# INSTRUCTIONS FOR THE TASK
Starting at the line of the listing that has "I want to click on x-tick-label: 500, so" and stopping after the line that has "Looking at the", write those lines out again with "coordinate pair" replaced by "point" and nothing else changed.

# RECORDS SUPPLIED
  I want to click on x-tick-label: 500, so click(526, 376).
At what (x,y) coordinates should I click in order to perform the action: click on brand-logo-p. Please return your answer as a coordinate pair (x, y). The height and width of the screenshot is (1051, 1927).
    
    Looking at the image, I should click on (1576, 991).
--
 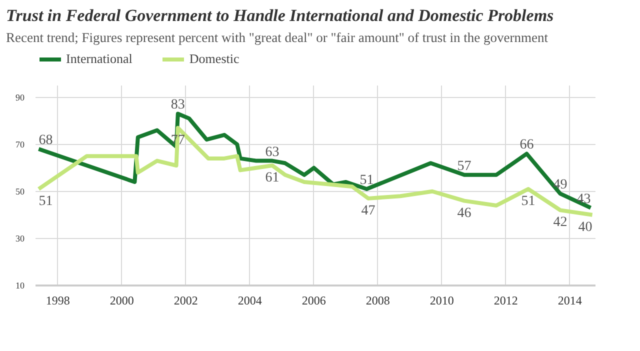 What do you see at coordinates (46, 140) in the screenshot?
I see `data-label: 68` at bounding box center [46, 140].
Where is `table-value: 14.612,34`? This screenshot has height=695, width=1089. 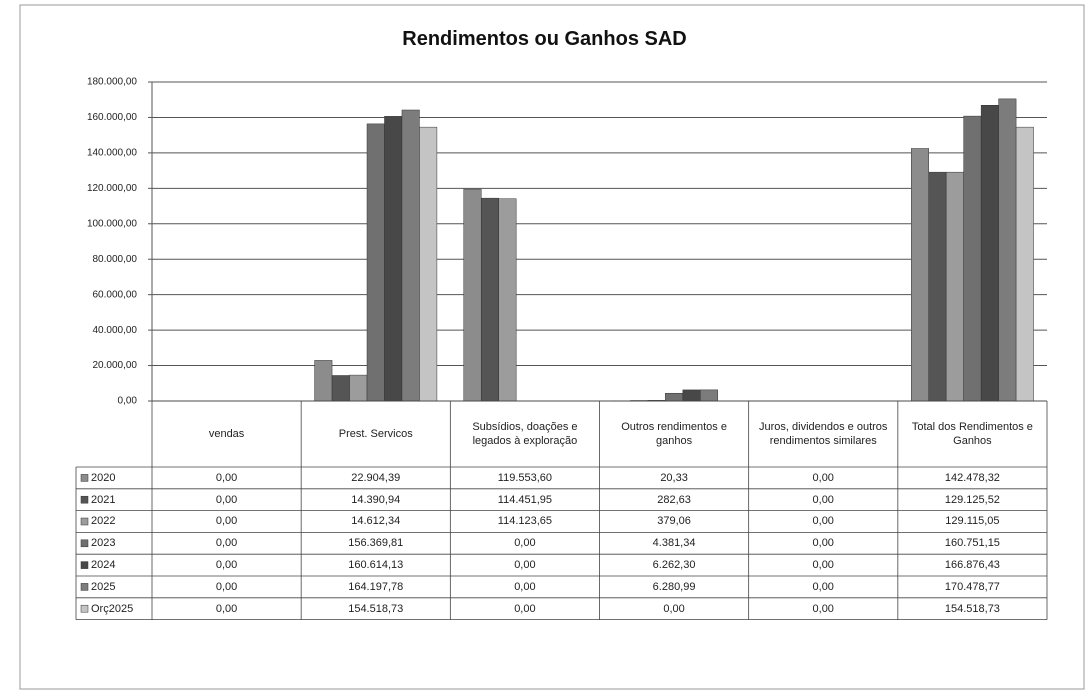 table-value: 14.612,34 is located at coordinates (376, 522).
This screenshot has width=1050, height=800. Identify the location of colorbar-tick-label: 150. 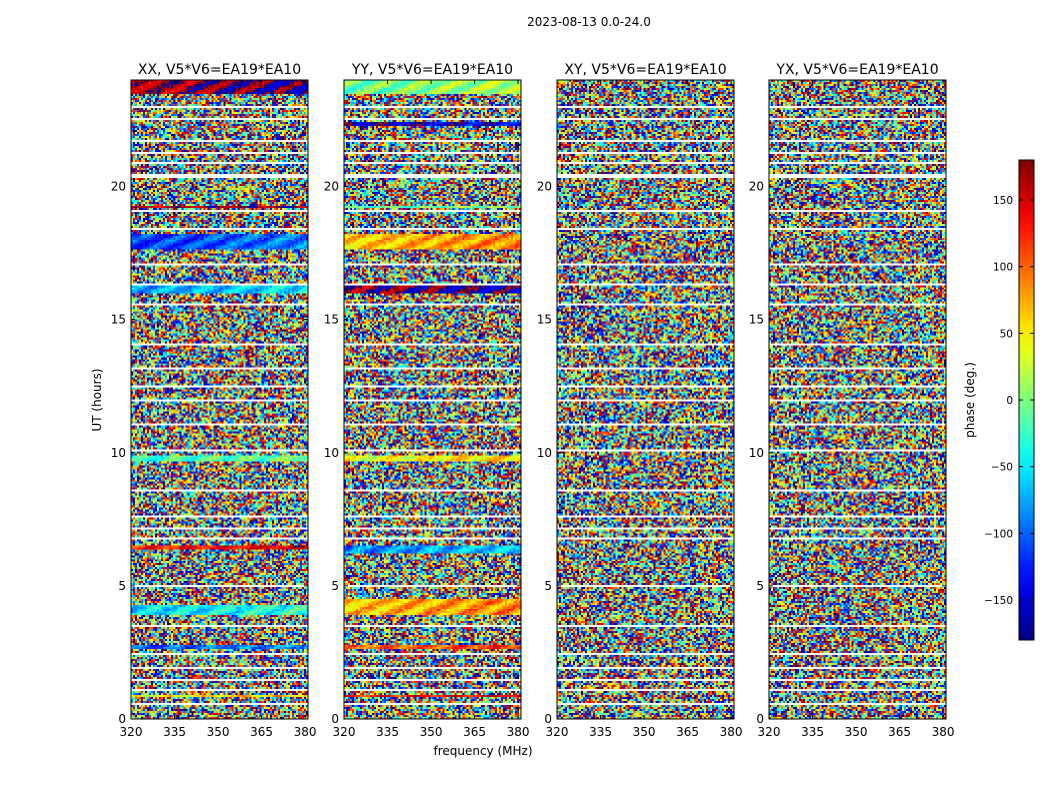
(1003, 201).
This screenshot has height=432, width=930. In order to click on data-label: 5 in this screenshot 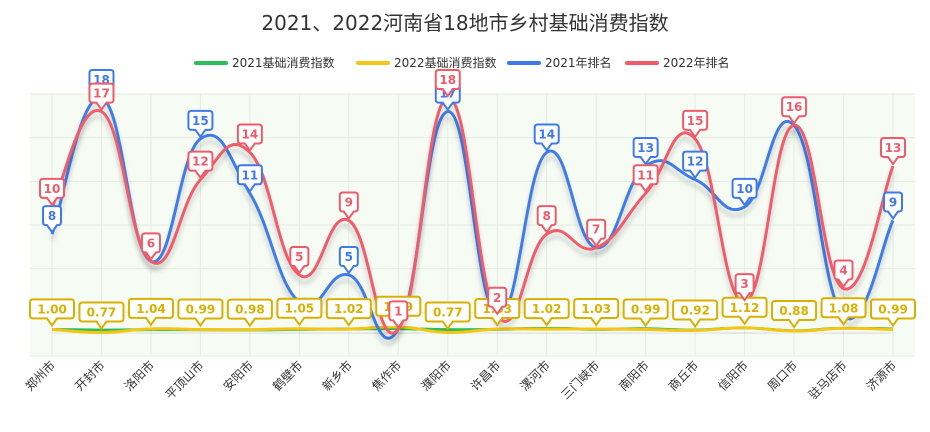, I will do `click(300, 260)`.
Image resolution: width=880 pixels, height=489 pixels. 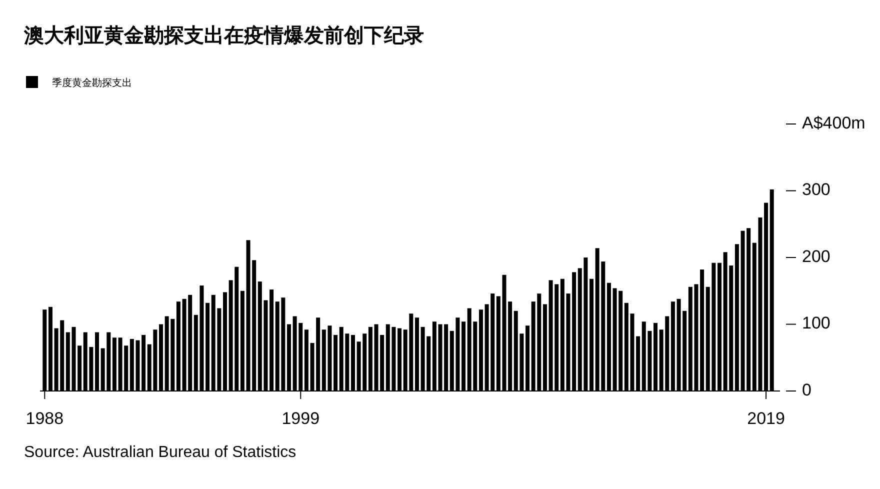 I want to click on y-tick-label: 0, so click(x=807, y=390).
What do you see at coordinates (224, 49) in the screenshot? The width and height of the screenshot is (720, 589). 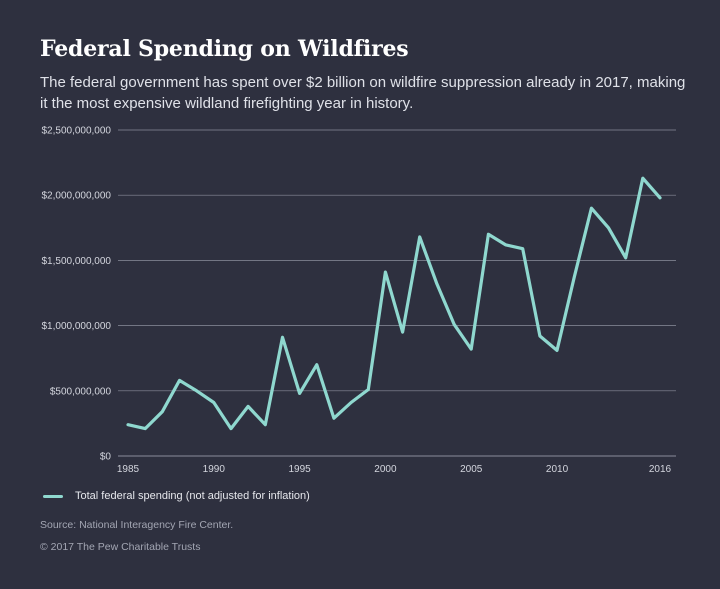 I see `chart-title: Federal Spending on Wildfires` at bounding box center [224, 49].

# ANSWER TO THIS EXERCISE
  I want to click on x-tick-label: 500, so click(526, 376).
At what (x,y) coordinates should I click in order to perform the action: click on brand-logo-p. Please return your answer as a point (x, y). The height and width of the screenshot is (1051, 1927).
    
    Looking at the image, I should click on (1576, 991).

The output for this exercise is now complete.